Little Jimmy Iodine: Hey, Artie! Over here. Put a load on your keister.
Art: Hey gents. What do you hear, what do you know.
Julius: I want to know if you’s guys are sure we want to rent a Vincent Price picture this Sunday?
Herbie: What the fock do you think? A ham on Easter, Emil. Tradition. What we see last year?
Ernie: Dr. Goldfoot and the Girl Bombs. Not half-bad for a sequel. And that Laura Antonelli as “Rosanna”—talk about nice buns to go with your ham, ain’a?
Ray: If we’re going to go with Vincent Price again this year, how ’bout we try to scare up a copy of either 1962’s Confessions of an Opium Eater or ’67’s House of 1,000 Dolls, or
maybe both, what the fock. Those are two of the finest examples of the
kind of “white-slavery” motion picture Hollywood, sadly, doesn’t pump
out anymore.
Little Jimmy: Those movies remind me of
when we used to go down to the Princess Theater on adult Third Street
when we were teens ’cause we thought we were really going to see the
dirt. And the old-gal Helen in the ticket booth sold us tickets even
though we must’ve looked like third-graders to her. And yeah, there was
plenty of sucking going on inside all right— the story, the acting, the
crappy seats they had in there—but not one single good part you could
take home to dream about. Then, during the final frames of the movie
some knobshine in a lab coat would talk about hygiene, and the lights
would come up, “The Star-Spangled Banner” would play, and we’d be back
on the street wondering how a movie called Booby Trap could’ve
been such a waste of time, as we headed home to catch Dr. Cadaverino,
god bless him, and the “fright-fest” he would offer on his late-night
TV “Nightmare Theatre.”
Emil: Wait a second. You mean Easter is this Sunday?
Ray: Abso-focking-lutely,
birdbrain. First Sunday after the first full moon that coincides with,
or comes after, the spring equinox. Right on schedule.
Emil: For Christ sakes, I don’t remember Sister ever talking about full moons and equinoxes in catechism class.
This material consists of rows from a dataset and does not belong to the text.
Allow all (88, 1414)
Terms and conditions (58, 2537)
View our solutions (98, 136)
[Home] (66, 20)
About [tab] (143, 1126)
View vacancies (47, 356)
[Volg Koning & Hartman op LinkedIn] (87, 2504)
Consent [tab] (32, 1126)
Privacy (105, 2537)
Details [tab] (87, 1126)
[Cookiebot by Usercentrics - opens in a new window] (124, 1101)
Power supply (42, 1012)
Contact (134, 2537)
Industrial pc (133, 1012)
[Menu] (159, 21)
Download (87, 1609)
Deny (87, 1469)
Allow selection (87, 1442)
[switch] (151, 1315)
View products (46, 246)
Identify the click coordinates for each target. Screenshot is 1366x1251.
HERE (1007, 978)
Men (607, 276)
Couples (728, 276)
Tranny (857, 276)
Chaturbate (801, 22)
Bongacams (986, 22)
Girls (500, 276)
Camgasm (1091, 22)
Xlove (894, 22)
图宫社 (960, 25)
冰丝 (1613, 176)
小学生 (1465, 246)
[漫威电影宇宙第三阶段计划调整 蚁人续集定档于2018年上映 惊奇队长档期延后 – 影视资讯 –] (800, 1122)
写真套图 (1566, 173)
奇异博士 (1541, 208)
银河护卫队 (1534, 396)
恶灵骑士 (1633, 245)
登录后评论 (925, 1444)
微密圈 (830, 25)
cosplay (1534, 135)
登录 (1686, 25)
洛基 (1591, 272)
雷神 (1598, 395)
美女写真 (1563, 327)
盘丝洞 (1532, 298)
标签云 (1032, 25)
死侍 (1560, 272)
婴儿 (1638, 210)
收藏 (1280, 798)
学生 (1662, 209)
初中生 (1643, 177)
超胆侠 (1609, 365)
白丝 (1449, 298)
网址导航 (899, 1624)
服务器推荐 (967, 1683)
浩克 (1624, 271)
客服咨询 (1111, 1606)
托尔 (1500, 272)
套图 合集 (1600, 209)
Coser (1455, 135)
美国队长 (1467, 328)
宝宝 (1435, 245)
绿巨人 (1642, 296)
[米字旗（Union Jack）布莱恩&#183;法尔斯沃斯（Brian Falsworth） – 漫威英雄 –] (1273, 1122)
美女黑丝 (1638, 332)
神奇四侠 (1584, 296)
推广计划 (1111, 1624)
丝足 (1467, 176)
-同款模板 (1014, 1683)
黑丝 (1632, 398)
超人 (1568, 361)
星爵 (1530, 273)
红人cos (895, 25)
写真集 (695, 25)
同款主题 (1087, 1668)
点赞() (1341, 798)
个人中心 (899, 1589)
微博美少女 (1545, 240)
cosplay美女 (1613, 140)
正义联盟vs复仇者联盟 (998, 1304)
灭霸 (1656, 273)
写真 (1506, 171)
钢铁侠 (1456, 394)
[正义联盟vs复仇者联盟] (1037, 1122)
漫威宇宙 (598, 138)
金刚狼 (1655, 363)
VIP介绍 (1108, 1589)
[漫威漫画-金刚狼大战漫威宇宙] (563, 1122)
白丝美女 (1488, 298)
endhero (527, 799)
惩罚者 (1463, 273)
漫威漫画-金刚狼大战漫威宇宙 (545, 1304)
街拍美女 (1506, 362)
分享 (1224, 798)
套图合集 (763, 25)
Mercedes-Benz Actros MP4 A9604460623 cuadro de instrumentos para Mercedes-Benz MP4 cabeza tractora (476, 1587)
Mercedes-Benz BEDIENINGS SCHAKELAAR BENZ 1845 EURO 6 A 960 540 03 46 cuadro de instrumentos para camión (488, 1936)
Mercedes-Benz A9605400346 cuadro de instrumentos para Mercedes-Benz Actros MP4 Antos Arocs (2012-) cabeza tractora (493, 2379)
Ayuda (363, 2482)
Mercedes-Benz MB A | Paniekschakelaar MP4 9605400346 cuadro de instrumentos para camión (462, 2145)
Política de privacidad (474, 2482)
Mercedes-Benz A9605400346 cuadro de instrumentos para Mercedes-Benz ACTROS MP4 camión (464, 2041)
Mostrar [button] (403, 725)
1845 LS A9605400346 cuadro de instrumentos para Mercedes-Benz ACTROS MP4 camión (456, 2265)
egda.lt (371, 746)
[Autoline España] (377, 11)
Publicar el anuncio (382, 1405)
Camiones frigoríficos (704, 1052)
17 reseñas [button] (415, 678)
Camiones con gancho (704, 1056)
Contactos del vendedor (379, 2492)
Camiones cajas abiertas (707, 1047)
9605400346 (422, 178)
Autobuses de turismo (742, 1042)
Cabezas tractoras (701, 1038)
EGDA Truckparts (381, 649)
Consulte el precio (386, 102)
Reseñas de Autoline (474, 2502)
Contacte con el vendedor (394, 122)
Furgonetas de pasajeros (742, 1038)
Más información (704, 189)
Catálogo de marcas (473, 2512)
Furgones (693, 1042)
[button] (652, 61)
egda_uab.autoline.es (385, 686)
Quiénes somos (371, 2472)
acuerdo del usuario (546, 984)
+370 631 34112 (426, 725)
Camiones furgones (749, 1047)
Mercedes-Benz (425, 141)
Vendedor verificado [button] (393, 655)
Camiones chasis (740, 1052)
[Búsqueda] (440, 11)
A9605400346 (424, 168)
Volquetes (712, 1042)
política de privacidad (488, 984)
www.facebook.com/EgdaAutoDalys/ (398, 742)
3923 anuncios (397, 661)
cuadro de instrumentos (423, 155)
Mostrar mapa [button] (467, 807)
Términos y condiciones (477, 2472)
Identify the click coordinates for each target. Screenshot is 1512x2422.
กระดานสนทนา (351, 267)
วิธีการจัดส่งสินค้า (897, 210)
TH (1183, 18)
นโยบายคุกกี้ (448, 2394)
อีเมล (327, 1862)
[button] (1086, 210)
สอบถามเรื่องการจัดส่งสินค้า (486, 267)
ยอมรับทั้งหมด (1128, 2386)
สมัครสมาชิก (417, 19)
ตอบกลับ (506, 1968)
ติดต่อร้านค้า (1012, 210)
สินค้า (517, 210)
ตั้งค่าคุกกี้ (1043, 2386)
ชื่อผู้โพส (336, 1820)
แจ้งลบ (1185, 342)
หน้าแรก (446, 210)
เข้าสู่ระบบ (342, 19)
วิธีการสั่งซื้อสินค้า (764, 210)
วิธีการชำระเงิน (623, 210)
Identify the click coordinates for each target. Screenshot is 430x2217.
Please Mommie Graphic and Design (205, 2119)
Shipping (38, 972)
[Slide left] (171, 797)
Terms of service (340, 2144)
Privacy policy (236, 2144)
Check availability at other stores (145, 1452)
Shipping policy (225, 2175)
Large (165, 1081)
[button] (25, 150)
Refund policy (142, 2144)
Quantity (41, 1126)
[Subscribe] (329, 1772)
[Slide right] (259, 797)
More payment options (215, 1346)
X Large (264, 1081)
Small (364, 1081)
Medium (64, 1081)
Art: There was a lot they never told us about in catechism class.
Herbie: Indeed.
Over the years, I’ve devoted considerable research time to the Easter
candy basket. It’s dyed with symbolism, I kid you not. Apparently,
after the Roman soldiers took Christ off the cross, they chose a couple
flunkies to guard the cave where they’d put the body. Well sir, these
two goofballs got good and bored from guarding a dead guy so they went
into town to enjoy a couple, three cocktails. The next morning, they
made a routine check of the cave and the first thing they said was,
“Jesus H. Christ! This cave’s empty.”— not realizing that by this time
Jesus had been resurrected up to Heaven. They thought somebody had
snatched the body and hid it somewheres else, but they couldn’t very
well ask other soldiers to help ’cause they knew they were in hot
water. So they asked a bunch of kids who were hanging around to help
search. Natch’, they didn’t find the Lord but the kids got a big charge
from all the excitement anyways. The next year on the same day, the
parents sent the kids out to look for Jesus again, if only to embarrass
the Romans for losing or misplacing such a hot-shot like Christ. The
years came and went and eventually parents decided to hide little
candies and eggs around the town to find ’cause they thought it would
be more fun for the kids than looking for a dead body. But why Sister
never revealed this story to us? Fock if I know. It is a mystery.
Art: Yes
fellas, and it’s a mystery to me that I need to perform a holy-week
miracle of changing this twenty-dollar into shots of bourbon. But I
will. We need to toast the sweet memory of our departed friend Dick
Golembiewski.
Little Jimmy: Good lord, amen. Friend to us, and friend to this city in every way, don’t forget, Artie.
Art: I’ll
never forget. Dick Nitelinger used to invite me to speak on his radio
show way back on the WMSE whenever I was running for mayor, county
sheriff, senator or what-the-fock. And he created a Web site, www.milwaukee-horror-hosts.com,
about our old-time local TV late-night Saturday schlock fest with the
monsters when there were only three-four stations to be had.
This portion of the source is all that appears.